By Agence France-Presse
In an interview with the Sydsvenskan newspaper published on Thursday, three days after a riot broke out in a Stockholm suburb with a large immigrant population, the monarch called for a balanced approach in news reporting.
"It's important for Sweden's image in the world to report about the good examples," the 70-year-old king told the daily.
"It won't happen without a serious and well-sourced media," he said.
Images of the violence spread like wildfire around the world, blurring Sweden's response to Trump and the Fox News channel's report linking rising crime to immigration to which he had referred.
The king praised Sweden for its research on immigration.
"A lot of good research on integration issues is being conducted at the University of Malmo," he said after a visit on Wednesday to Sweden's third city, which is also home to many immigrants.
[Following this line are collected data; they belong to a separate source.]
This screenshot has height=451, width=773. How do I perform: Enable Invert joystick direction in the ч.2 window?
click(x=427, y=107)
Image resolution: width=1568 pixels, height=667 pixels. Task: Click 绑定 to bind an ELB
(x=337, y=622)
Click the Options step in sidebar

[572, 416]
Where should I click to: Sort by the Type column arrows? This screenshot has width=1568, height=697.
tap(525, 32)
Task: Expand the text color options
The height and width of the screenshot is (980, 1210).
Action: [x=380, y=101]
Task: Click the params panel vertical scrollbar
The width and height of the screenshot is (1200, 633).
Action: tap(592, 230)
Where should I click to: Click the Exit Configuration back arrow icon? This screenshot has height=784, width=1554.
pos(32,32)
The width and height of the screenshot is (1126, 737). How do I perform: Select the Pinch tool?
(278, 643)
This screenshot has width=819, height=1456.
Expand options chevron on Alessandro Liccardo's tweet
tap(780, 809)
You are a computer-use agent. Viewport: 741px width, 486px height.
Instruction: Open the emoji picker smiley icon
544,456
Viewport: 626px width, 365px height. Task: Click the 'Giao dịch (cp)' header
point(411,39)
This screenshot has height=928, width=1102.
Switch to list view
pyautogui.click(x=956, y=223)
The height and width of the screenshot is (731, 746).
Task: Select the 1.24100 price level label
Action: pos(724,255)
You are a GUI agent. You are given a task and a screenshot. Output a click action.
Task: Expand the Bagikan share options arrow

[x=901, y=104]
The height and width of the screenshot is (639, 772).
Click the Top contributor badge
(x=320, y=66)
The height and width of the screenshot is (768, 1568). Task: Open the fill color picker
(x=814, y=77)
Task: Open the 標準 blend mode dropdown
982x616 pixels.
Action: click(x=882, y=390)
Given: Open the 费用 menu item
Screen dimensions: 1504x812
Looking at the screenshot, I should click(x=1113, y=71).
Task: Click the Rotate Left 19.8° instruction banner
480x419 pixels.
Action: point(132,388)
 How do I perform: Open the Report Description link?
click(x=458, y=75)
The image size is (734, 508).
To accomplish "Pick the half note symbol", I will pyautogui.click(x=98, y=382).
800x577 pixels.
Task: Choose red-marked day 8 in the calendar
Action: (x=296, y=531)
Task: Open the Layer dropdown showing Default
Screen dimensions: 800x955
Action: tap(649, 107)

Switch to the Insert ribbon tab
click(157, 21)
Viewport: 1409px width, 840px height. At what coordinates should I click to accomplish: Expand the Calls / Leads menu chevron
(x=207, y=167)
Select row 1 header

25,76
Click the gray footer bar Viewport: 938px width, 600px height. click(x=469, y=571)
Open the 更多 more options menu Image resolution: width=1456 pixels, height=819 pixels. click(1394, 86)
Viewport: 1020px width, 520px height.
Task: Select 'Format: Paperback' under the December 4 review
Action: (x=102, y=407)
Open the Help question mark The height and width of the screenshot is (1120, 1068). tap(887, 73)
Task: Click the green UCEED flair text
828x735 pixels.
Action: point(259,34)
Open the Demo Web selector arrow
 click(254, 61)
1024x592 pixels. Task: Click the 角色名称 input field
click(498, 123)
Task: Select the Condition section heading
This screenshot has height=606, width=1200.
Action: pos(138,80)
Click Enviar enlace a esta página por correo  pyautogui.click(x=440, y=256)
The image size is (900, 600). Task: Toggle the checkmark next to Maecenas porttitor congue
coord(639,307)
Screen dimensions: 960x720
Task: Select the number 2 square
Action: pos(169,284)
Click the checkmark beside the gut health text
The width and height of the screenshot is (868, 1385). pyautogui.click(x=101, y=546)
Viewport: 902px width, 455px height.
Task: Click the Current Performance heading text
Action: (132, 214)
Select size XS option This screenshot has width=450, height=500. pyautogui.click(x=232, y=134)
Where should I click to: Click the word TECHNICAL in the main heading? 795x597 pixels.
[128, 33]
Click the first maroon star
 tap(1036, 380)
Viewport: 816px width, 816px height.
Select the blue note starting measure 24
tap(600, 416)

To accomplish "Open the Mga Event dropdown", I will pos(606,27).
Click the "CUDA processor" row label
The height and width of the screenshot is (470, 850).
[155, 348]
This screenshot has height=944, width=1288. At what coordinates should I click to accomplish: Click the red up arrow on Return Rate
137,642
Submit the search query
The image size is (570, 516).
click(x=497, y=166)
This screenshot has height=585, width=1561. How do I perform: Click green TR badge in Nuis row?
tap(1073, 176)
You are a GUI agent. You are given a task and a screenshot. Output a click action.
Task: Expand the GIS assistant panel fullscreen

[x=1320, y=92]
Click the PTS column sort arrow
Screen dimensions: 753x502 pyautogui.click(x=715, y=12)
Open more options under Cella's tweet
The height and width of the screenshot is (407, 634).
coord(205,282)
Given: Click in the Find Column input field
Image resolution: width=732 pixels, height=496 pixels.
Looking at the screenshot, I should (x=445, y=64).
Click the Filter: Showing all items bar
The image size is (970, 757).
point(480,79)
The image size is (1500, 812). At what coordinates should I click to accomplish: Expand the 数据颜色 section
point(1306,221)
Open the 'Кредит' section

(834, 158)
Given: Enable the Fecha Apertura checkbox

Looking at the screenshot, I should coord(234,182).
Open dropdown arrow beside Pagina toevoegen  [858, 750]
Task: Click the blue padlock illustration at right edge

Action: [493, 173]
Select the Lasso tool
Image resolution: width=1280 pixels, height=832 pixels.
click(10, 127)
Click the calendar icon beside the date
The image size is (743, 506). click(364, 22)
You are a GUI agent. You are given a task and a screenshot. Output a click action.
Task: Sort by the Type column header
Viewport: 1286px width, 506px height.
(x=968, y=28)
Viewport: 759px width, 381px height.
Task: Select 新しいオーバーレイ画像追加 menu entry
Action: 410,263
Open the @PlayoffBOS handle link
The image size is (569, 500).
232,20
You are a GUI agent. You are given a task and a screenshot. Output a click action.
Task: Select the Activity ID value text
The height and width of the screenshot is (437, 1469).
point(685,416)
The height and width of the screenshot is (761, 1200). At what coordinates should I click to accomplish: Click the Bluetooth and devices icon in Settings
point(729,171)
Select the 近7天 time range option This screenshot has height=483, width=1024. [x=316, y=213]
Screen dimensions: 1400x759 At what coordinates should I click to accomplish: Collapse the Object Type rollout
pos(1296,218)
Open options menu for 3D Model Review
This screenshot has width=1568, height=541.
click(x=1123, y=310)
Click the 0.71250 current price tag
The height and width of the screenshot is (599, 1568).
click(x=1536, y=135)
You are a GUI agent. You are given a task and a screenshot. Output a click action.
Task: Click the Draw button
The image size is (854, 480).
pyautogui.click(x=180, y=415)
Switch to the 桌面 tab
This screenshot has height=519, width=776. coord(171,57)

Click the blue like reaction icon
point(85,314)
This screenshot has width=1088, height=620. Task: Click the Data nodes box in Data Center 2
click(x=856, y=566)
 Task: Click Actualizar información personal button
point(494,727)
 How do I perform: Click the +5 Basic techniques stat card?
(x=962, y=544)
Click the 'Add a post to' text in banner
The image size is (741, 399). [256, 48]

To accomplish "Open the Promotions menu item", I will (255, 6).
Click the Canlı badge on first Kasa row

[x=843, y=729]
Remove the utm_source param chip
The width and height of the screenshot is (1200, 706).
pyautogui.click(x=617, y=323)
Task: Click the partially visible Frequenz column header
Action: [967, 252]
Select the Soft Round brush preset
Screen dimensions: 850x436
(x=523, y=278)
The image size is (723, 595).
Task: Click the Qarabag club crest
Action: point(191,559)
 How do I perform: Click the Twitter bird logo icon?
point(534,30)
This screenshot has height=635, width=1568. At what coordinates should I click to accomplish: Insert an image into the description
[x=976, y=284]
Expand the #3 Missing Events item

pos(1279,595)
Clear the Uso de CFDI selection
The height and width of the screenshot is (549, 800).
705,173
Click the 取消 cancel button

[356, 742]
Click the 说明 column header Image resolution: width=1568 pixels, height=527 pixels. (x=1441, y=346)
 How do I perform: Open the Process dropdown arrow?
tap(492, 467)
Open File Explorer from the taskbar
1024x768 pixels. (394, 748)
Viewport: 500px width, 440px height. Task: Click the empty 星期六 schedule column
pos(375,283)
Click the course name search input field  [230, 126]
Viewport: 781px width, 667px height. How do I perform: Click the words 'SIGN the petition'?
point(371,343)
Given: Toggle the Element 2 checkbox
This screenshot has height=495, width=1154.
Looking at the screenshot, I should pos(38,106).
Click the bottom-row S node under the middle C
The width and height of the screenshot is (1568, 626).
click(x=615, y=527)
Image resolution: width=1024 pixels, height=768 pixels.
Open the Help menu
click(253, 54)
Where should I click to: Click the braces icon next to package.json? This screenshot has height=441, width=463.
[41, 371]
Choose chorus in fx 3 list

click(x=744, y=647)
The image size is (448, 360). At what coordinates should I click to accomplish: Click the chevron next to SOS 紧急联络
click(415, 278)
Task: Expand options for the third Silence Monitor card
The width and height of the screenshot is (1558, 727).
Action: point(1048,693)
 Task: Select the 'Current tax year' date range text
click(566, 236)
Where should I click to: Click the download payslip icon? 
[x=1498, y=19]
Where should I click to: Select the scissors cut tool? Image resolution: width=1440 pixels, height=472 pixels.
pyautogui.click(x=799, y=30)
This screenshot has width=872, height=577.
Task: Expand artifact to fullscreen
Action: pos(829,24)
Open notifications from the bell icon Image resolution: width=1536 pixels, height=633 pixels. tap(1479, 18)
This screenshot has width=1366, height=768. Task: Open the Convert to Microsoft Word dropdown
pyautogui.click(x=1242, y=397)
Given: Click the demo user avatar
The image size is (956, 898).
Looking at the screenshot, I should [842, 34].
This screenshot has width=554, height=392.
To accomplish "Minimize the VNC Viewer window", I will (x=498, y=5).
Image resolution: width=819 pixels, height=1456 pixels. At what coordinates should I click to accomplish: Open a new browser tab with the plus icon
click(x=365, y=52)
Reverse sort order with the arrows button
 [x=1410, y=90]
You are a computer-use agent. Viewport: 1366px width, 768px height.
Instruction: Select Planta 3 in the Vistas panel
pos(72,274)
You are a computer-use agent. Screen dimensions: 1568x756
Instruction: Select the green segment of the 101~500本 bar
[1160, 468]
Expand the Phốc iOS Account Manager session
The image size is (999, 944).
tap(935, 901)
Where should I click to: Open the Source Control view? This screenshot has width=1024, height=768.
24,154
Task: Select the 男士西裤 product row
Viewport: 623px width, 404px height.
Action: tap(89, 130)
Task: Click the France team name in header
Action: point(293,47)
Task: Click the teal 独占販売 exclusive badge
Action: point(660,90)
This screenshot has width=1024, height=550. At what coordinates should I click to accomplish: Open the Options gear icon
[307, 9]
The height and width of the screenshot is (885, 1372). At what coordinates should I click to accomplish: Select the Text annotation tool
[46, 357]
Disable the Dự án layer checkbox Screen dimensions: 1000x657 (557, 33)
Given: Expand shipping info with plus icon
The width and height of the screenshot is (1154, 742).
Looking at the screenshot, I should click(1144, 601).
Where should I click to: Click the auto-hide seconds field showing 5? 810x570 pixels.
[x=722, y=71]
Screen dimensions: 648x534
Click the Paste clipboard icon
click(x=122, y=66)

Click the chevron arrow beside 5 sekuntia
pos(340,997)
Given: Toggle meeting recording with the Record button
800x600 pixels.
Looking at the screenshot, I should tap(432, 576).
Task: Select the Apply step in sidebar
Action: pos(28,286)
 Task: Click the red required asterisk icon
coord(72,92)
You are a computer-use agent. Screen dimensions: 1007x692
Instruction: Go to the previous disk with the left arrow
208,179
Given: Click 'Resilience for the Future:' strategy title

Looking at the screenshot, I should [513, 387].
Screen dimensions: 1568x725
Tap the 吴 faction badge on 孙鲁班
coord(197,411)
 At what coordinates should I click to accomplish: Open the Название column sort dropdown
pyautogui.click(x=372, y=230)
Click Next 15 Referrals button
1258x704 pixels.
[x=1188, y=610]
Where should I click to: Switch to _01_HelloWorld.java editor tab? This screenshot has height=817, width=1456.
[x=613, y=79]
"(Sweden) has succeeded well with education and research within these sectors. And it is important to get out information about the research that's being conducted," he added.
Trump's remarks touched a raw nerve in Sweden, which is idealised by liberals for its social welfare and immigration policies but also targeted by the alternative right movement.
Trump's opponents argue that crime levels have not surged since Sweden took in the highest number of asylum seekers per capita in Europe between 2014-2015, and insist that socio-economic factors are the real challenge.
But others see a Sweden where foreigners are twice as likely to appear in crime statistics, are more frequently unemployed, and more often involved in underworld settling of scores.
"It's important to not give up. I've been working with this for more than 40 years," the king said.